Senin, 08 Oktober 2018

Mantan Menlu Afghanistan: strategi AS di Afghanistan telah gagal


Mantan Menlu Afghanistan: strategi AS di Afghanistan telah gagal
Menteri Luar Negeri Afghanistan Salahuddin Rabbani (kiri) berbicara dengan Penasehat Perdana Menteri Urusan Luar Negeri Pakistan Santaj Aziz saat konferensi pers bersama di kementerian luar negeri di Islamabad, Pakistan, Rabu (9/12). Para pemimpin Afghanistan dan Pakistan berpegang teguh atas hubungan kedua negara yang rawan pada sebuah konferensi tentang masa depan Afghanistan penuh risiko dibayangi oleh serangan Taliban di kota terbesar di Afghanistan. (REUTERS/Faisal Mahmood )



Istanbul, Turki (CB) - Strategi baru AS mengenai Afghanistan dan Asia Selatan telah gagal dan tetap tak ada kestabilan di Afghanistan, kata mantan menteri luar negeri Afghanistan.

Rangin Dadfar Spanta, yang pernah menjadi penasehat keamanan nasional mantan presiden Afghanistan Hamid Karzai, berbicara mengenai situasi keamananan saat ini di negerinya kepada Kantor Berita Anadolu.

"Kendali pemerintah atas wilayah penting di negeri tersebut telah berakhir. Kami dapat mengatakan strategi AS kalah," kata Spanta, sebagaimana dikutip Anadolu --yang dipantau Antara di Jakarta, Ahad pagi. "Strategi Presiden AS (Donald Trump) tidak meninggalkan dampak positif pada situasi keamanan di negeri saya, dan masih ada ketidak-stabilan di Afghanistan," demikian Anadolu melaporkan.

Spanta juga menyatakan bahwa penting bagi Pemerintah Afghanistan untuk memperluas wilayah yang dikuasainya dan menerapkan ketentuan hukum di wilayah tersebut, tapi sekarang malah ada lebih banyak masalah dibandingkan dengan beberapa tahun belakangan.

Saat berbicara mengenai klaim sembilan pangkalan AS di Afghanistan, Spanta mengatakan, "Situasi pangkalan militer dilandasi atas kesepakatan yang ditandatangani antara Washington dan Kabul. Pangkalan ini diberikan untuk digunakan oleh AS. Jadi, baik Afghanistan maupun AS mesti mematuhi kewajiban mereka."

Ia mengatakan inti masalahnya ialah Washington tidak berpegang pada komitmen mengenai Afghanistan.

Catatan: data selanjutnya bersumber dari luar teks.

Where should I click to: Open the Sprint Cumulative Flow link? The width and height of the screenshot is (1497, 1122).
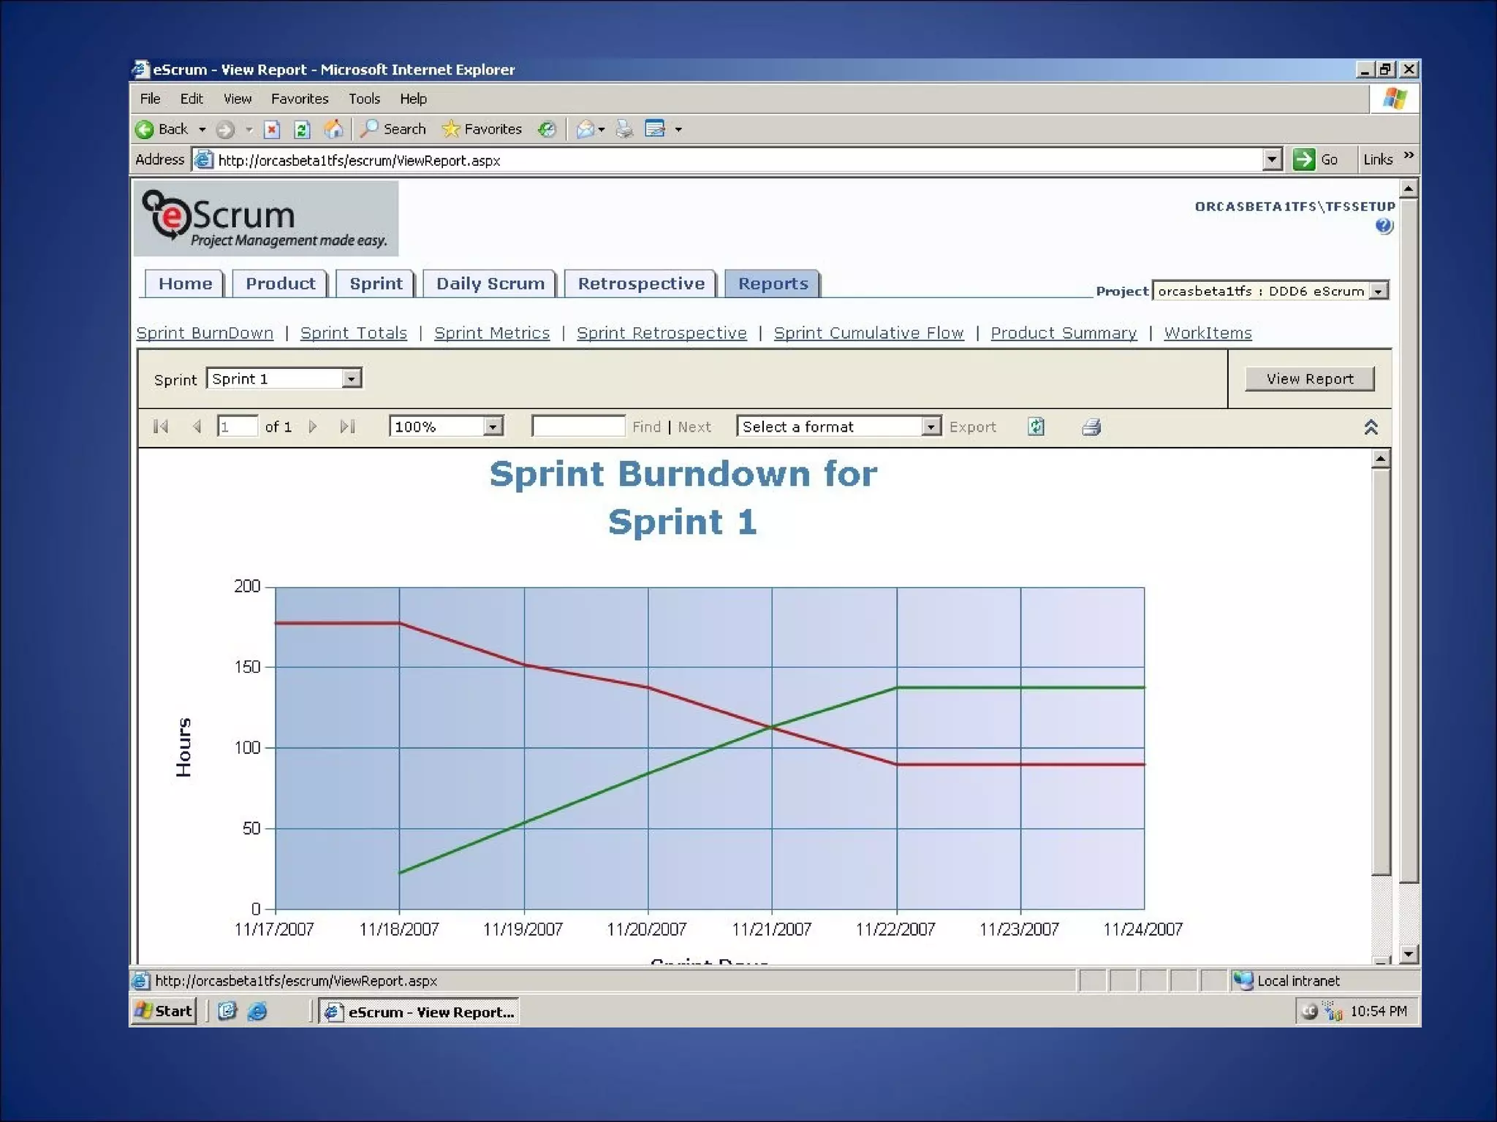[x=868, y=333]
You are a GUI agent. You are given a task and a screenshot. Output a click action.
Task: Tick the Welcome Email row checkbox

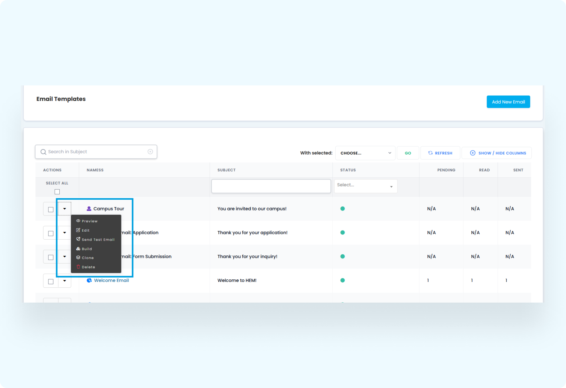tap(51, 282)
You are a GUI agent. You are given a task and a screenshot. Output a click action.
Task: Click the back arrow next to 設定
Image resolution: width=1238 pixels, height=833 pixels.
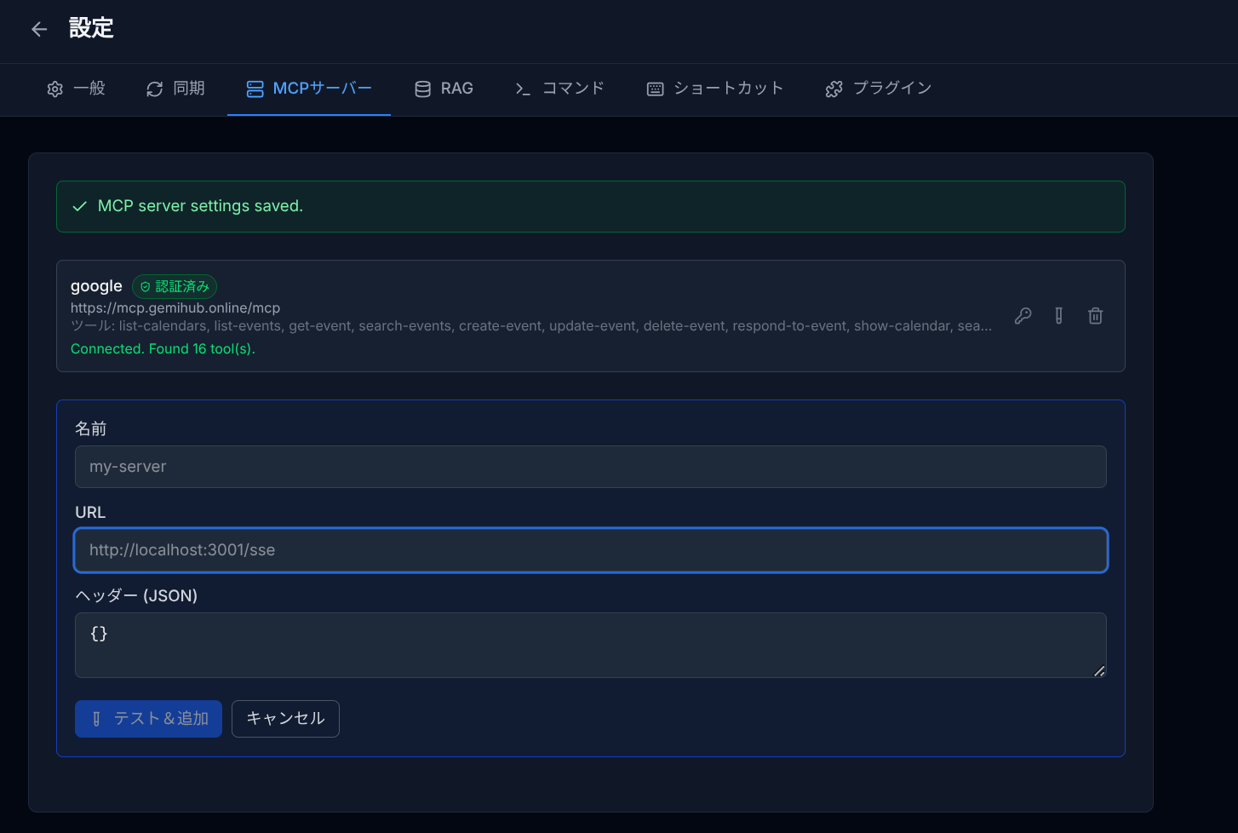(39, 29)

"Untuk alasan ini, kami perlu mengkaji kesepakatan keamanan dengan Washington itu bagi pelaksanaan yang lebih baik mengenai kesepakatan tersebut dan dipenuhinya janji oleh AS," katanya.


Pada 2014, Kabul menandatangani Kesepakatan Keamanan Bilateral (BSA) dengan Washington dengan tujuan menangani kehadirannya setelah berakhirnya misi tempurnya pada tahun yang sama.

Baru-baru ini, Afghanistan telah mempertimbangkan kajian mengenai BSA sehubungan dengan dugaan kegagalan AS untuk menangkap kerusuhan yang meningkat dan serangkaian serangan Taliban.

Pembicaraan perdamaian

Spanta juga mengatakan pembicaraan perdamaian antara Pemerintah Afghanistan dan milisi Taliban tak mungkin diselenggarakan.

"Pemerintah Kabul dan Dewan perdamaian Tinggi Afghanistan mengakui (ini) beberapa hari sebelumnya," katanya. Ia menambahkan bahwa negara asing seperti AS, Rusia dan negara Asia Tengah lah yang mengadakan dialog dengan Taliban.

"Rakyat Afghanistan, meskipun adalah pemilik tanah, tidak ikut dalam pembicaraan perdamaian itu," katanya.



Ia juga mengatakan Zalmay Khalilzad, Utusan Khusus baru AS untuk Afghanistan, dapat memainkan peran lebih penting dalam pembicaraan antara Afghanistan dan Taliban dibandingkan dengan mantan diplomat lain, yang tidak mengetahui Afghanistan dengan cukup baik.

Saat berbicara mengenai pertikaian antara Afghanistan dan Pakistan, ia mengingatkan Turki bisa memainkan peran penengah antara kedua negeri itu.

"Mengingat hubungan persahabatan dan persaudaraan Turki dengan kedua negara tersebut, saya percaya Turki akan bisa memainkan peran penengah yang positif dan bernilai pada masa depan," katanya.